Come se ci fosse un altro se stesso a cui tornare: quello sicuramente vincente, che prometta di usare “il lanciafiamme contro il partito” (versione 2016) o di “infischiarmene dei D’Attorre e Fassina e riprendere in mano il partito” (versione 2015). Certo, nel frattempo è cambiato tutto. E se per le regionali 2015, Renzi aspettò lo spoglio giocando alla playstation con Matteo Orfini, stavolta più  malinconicamente pare abbia spento la tv all’una e mezzo del mattino e se ne sia tornato mesto a Palazzo Chigi. Invece che i videogiochi, qualche bracciata a nuoto. Senza Orfini.

Il tema di fondo resta però sempre quello: Renzi di governo che rimpiange e rievoca il Renzi di rottamazione. “Se torna Renzi 1, fossi in Marino non starei tranquillo”, diceva Renzi 2 l’anno scorso, di fatto annunciando l’imminente conclusione del percorso dell’allora sindaco: sarebbe arrivata da lì a sei mesi, per ritorcerglisi contro dopo altri sei (giusto ieri, insomma). Non che, insomma, questo fatto della rottamazione vada sempre a buon fine. Ma anche stavolta Renzi dice che il punto è quello: “Ho rottamato troppo poco”, “devo mettere da parte la vecchia guardia”. Stavolta, nel mirino, pare ci sia finito Piero Fassino. Colpevole di non essersi fatto rieleggere, lui che pure è un renziano doc: “Tra Fassino e Appendino, il renziano del 2014 chi avrebbe votato? Naturalmente Appendino”, pare si sia chiesto nella notte il premier.

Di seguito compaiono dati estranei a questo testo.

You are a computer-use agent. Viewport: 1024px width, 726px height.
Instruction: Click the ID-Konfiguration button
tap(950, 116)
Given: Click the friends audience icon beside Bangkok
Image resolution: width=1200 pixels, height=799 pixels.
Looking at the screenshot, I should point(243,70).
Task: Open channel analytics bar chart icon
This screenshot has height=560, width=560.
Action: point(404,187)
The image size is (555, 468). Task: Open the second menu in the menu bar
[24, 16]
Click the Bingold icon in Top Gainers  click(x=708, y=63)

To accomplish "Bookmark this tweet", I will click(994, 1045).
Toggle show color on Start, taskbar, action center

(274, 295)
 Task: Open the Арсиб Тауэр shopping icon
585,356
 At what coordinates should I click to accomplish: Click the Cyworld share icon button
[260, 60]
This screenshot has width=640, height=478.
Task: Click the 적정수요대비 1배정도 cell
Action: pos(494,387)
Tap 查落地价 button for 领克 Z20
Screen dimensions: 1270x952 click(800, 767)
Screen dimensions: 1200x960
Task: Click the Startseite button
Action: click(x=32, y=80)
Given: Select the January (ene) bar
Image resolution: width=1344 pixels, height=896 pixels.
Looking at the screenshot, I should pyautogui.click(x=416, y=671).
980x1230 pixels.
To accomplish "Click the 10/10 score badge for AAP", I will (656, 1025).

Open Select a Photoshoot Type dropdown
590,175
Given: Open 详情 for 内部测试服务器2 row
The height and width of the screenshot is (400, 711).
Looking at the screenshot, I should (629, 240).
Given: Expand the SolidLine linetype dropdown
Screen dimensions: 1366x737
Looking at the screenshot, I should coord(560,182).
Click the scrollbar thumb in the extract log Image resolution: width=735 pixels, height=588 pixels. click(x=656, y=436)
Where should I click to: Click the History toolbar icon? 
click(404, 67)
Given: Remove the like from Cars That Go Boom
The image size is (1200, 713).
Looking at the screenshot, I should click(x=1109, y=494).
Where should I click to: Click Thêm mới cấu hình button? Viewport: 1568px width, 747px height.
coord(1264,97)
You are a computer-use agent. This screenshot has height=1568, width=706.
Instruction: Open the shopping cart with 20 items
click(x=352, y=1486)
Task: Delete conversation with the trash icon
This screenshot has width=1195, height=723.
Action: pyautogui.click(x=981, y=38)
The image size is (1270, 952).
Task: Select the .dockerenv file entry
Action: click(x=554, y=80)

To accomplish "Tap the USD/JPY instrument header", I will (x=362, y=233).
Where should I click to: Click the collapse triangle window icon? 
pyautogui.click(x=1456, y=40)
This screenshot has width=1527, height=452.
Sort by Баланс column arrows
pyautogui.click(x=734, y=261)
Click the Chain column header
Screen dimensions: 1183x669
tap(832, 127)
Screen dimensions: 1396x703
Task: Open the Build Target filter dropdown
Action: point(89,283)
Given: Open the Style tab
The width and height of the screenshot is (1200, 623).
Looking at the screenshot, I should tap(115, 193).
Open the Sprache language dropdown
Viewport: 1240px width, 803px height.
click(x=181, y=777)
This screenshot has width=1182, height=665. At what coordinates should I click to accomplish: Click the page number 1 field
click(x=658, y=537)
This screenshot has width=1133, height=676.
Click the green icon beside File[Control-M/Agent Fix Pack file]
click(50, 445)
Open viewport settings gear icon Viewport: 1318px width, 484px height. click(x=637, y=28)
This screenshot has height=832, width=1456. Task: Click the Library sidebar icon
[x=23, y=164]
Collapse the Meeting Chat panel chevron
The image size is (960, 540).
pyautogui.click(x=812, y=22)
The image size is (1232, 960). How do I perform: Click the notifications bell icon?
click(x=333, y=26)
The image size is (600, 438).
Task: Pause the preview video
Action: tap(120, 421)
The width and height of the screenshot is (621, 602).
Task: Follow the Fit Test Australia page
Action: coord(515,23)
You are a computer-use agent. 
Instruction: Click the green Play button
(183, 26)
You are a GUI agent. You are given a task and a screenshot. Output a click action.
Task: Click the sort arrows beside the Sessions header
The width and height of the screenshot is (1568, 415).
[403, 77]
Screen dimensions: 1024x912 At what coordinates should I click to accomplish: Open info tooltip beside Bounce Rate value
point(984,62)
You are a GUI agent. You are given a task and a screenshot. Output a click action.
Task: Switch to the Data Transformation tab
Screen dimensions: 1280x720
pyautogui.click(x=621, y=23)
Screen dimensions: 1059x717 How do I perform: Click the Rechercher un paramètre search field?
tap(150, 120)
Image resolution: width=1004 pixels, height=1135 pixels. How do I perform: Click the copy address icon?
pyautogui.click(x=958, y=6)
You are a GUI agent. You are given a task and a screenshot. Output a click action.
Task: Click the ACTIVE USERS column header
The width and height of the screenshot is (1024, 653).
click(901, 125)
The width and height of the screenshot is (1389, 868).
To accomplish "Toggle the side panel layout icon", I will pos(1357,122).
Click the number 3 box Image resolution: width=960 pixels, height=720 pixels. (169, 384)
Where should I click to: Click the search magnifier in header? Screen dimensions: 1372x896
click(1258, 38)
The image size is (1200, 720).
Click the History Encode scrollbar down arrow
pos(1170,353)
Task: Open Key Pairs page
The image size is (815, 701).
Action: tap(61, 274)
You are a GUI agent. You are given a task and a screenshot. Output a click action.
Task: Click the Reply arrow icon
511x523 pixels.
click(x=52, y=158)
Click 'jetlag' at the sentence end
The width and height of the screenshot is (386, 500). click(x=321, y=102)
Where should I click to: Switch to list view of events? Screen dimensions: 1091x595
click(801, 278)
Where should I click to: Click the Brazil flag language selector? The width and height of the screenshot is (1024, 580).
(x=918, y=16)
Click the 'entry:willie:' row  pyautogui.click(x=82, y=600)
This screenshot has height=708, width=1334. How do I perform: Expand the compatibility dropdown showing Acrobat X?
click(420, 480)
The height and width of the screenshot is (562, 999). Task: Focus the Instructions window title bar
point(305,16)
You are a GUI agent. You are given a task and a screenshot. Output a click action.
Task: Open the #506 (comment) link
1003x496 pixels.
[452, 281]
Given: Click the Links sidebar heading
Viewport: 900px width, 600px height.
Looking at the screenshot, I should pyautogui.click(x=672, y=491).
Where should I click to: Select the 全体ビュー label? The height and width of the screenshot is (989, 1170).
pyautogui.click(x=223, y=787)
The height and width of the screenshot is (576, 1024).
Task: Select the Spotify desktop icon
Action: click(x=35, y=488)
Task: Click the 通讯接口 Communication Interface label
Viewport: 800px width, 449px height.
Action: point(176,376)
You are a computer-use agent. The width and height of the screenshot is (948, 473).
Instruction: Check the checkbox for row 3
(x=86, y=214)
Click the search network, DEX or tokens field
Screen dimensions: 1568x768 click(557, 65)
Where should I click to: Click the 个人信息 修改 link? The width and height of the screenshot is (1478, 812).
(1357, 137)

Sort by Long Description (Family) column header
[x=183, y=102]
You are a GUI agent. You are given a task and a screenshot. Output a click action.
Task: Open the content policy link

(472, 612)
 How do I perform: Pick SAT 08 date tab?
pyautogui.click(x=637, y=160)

A essere rievocato è appunto il 2014, l’età d’oro dell’ingresso a Palazzo Chigi e delle Europee col Pd al 40,8 per cento. Il punto zero al quale sempre tornare. Come quelle “lasagne della nonna” che ieri il premier – dopo aver incontrato lo chef Bottura – ha citato come piatto che sempre lo “emoziona”. Ma per vincere senza ballottaggio il World Best 50 Restaurant, la lezione del cuoco stellato è che il meglio del passato va spaccato e ricostruito. “Aprirsi al nuovo, senza nuovismo”. Renzi lo ha già fatto: adesso non sa come ripetere il miracoloso equilibrio di quel piatto. E non ha poi molto tempo.